◆ Dokumentabschnitt ◆
# # #

Die sogenannten Biokraftstoffe sind alles andere als bio. Das hat dieser Tage einmal mehr eine Studie der Deutschen Umwelthilfe (DUH) gezeigt. Schon seit den 1990ern ist bekannt, dass der Energie- und Flächenaufwand für die meist aus Raps, Mais, Palmöl oder auch Zuckerrohr gewonnenen Kraftstoffe erheblich ist und ihr Einsatz daher nicht unbedingt wünschenswert. Dennoch werden sie seit Jahren als Beimischungen zu Benzin und Diesel als E5, E10, B7, B19 oder auch HVO 100 verkauft.

Vielen konservativen und liberalen Politikern gelten sie als umweltschonende Alternative. Zuletzt forderte der Lobbyverband der Automobilindustrie, die Entwicklung »erneuerbarer« Treibstoffe gezielt zu fördern. Der Kraftstoff HVO 100 geriet in die Schlagzeilen, weil der Verkehrsstaatssekretär Oliver Luksic (FDP) die Schirmherrschaft einer Werbekampagne für ihn übernommen hatte. Auch sein »Arbeitgeber« Volker Wissing (FDP) hatte sich laut Recherche des ZDF-Magazins »Frontal« gegen Bezahlung für die Kampagne einspannen lassen und verweigerte zugleich die Herausgabe von Abgasmessdaten für den vermeintlich besonders sauberen Dieselersatz.

# # #

◆ Angezeigte Informationen ◆
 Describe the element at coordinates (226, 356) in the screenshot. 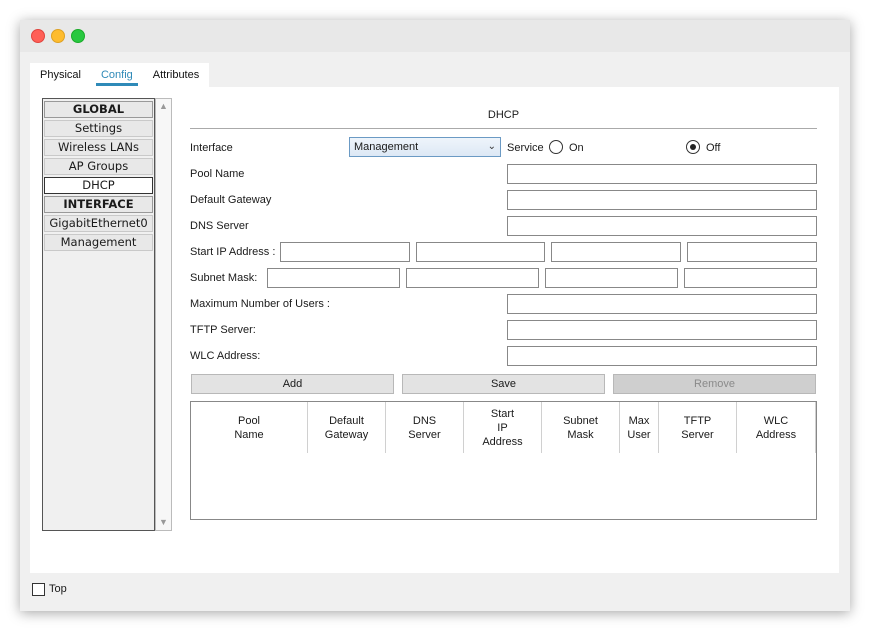

I see `wlc-address-label: WLC Address:` at that location.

# # #

◆ Anforderung 1 ◆
Entnimm dem Text über Biokraftstoffe die Passage ab den Worten „Die sogenannten Biokraftstoffe“ und ende nach „HVO 100 verkauft.“.
◆ Anforderung 2 ◆
Wer hat laut dem Text über Biokraftstoffe die Schirmherrschaft einer Werbekampagne für den Kraftstoff HVO 100 übernommen?

◆ Erwartete Ausgabe 1 ◆
Die sogenannten Biokraftstoffe sind alles andere als bio. Das hat dieser Tage einmal mehr eine Studie der Deutschen Umwelthilfe (DUH) gezeigt. Schon seit den 1990ern ist bekannt, dass der Energie- und Flächenaufwand für die meist aus Raps, Mais, Palmöl oder auch Zuckerrohr gewonnenen Kraftstoffe erheblich ist und ihr Einsatz daher nicht unbedingt wünschenswert. Dennoch werden sie seit Jahren als Beimischungen zu Benzin und Diesel als E5, E10, B7, B19 oder auch HVO 100 verkauft.

◆ Erwartete Ausgabe 2 ◆
Der Verkehrsstaatssekretär Oliver Luksic (FDP).